> _Excerpted records_:
■ ■ ■

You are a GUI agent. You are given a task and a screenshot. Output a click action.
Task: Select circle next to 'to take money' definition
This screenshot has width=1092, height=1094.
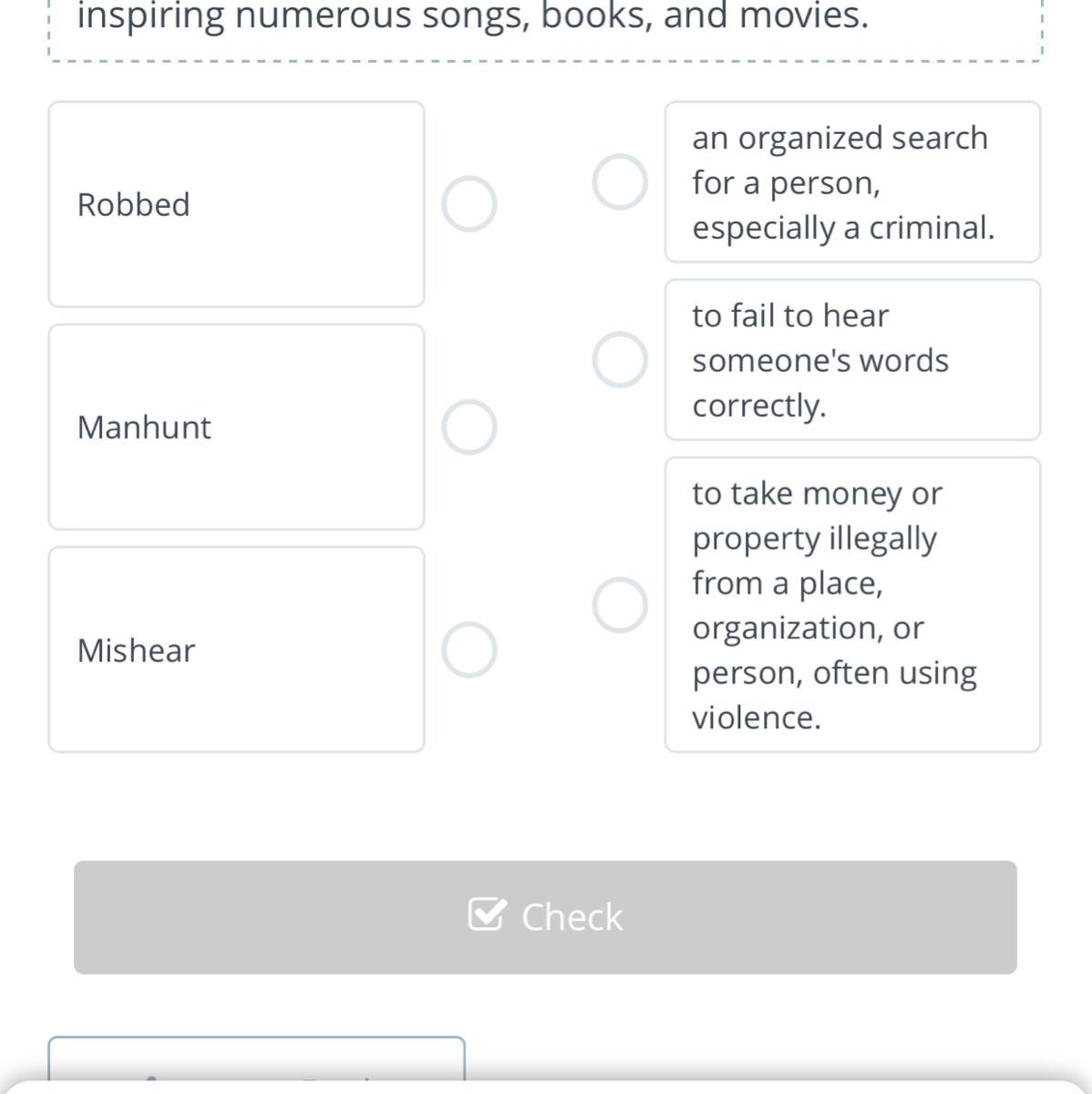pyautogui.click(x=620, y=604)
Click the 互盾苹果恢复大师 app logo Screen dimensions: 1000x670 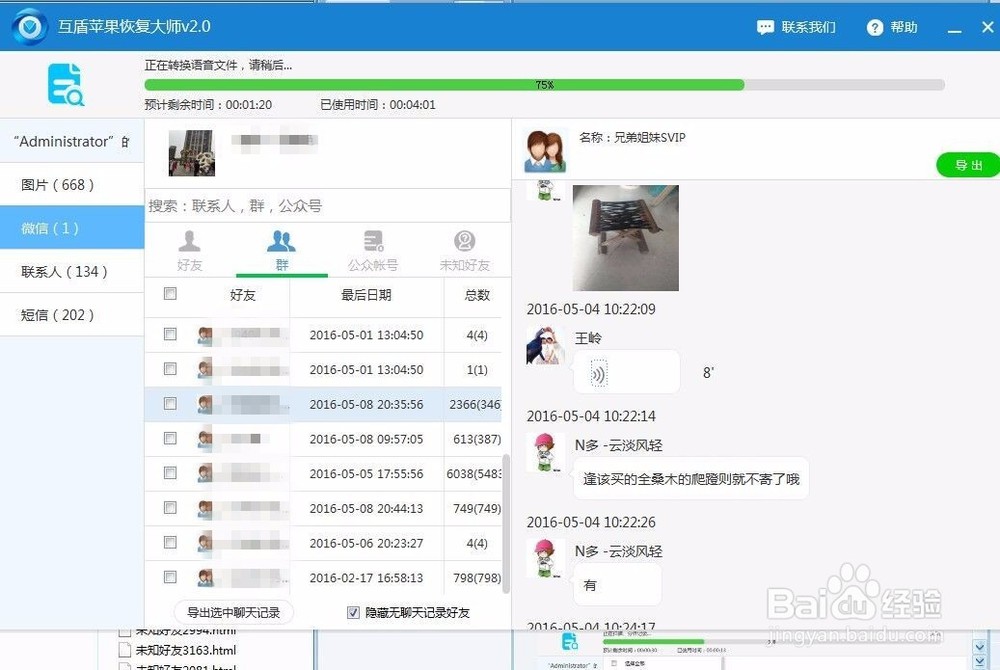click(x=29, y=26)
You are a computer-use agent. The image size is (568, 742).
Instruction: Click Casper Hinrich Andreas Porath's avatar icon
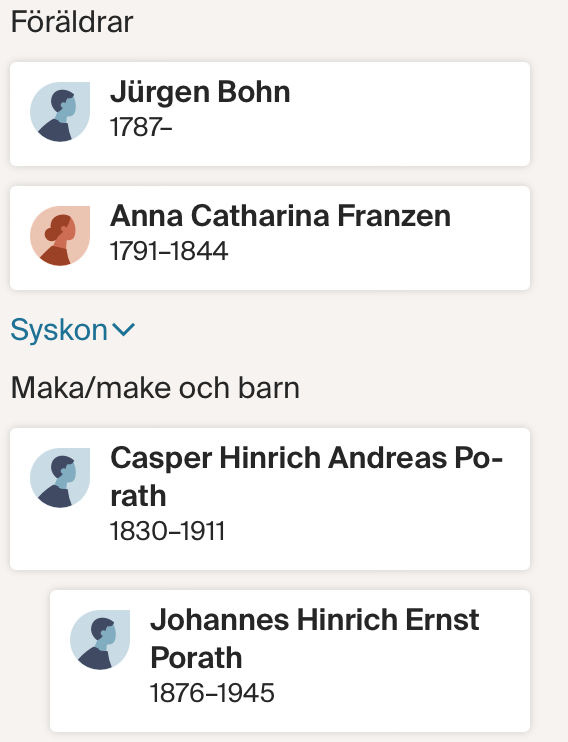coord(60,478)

■ ■ ■

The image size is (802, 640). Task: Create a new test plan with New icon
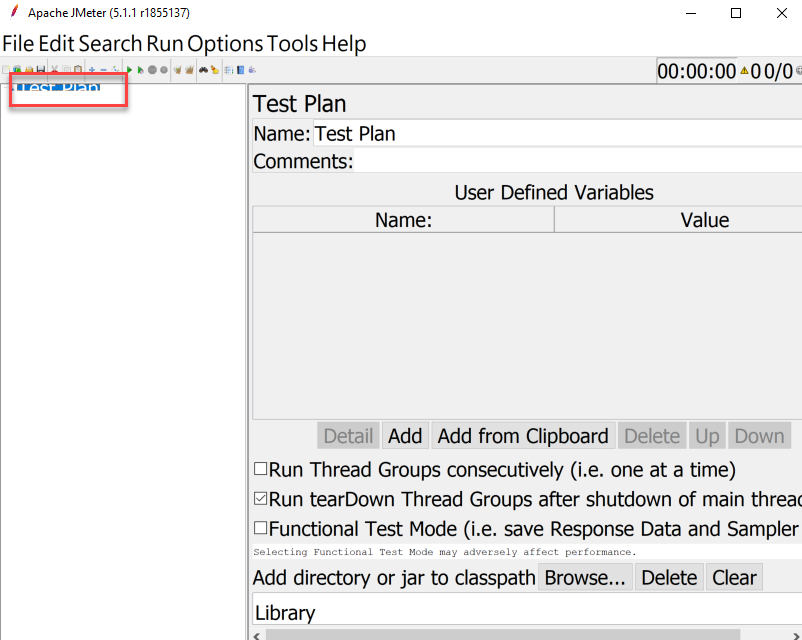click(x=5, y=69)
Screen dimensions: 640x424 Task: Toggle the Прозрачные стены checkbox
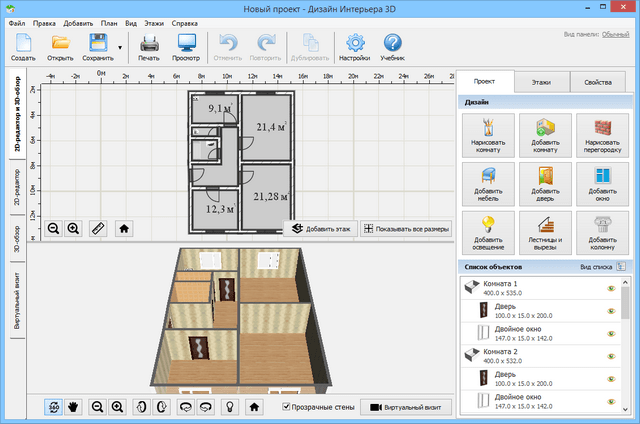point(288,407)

■ ■ ■

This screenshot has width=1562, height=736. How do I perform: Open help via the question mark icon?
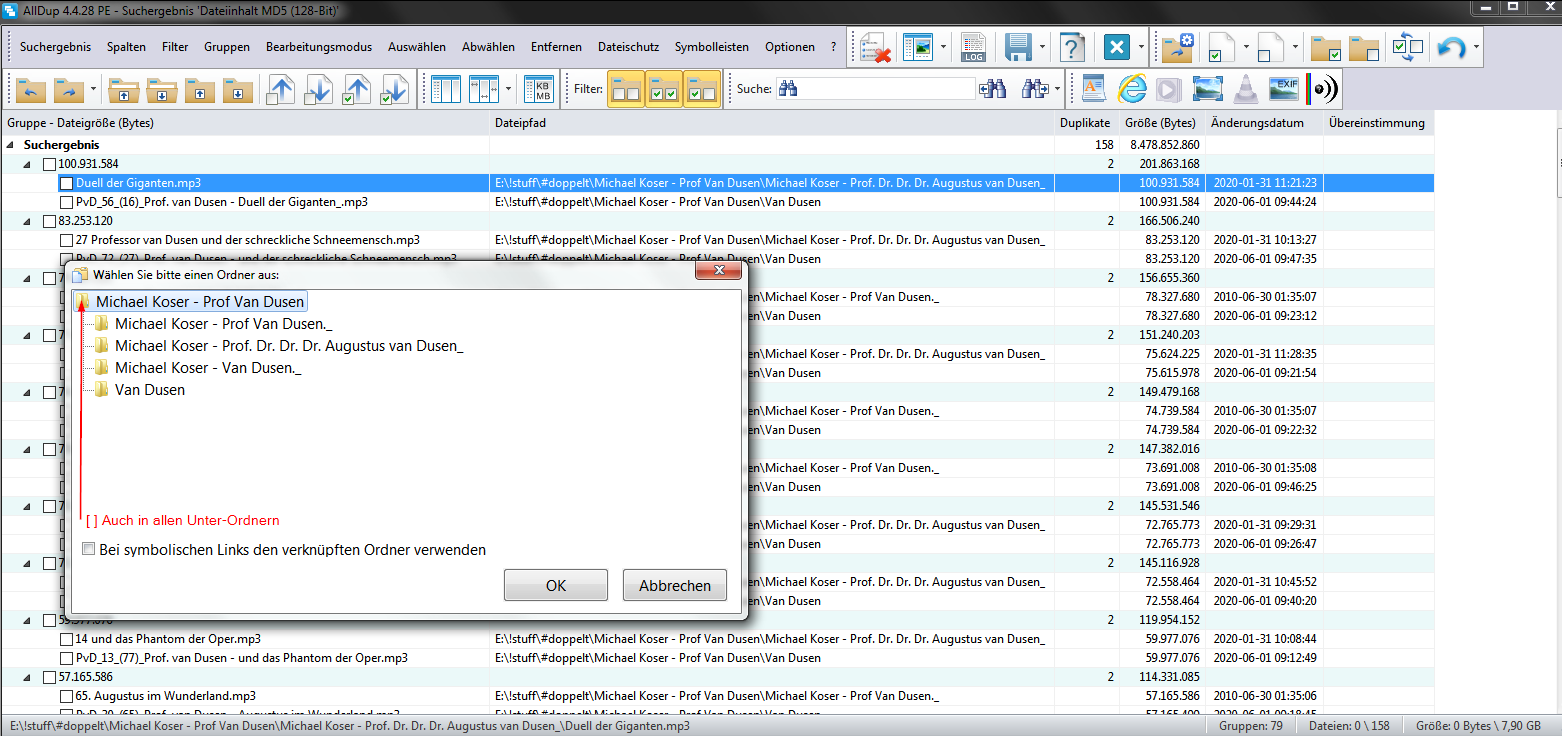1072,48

■ ■ ■

Look through the entries and find each line that has the string "agent". Copy those lines.

> _Written response_:
You are a GUI agent. You are given a task and a screenshot. Output a click action.
You are a computer-use agent. The image size is (568, 742).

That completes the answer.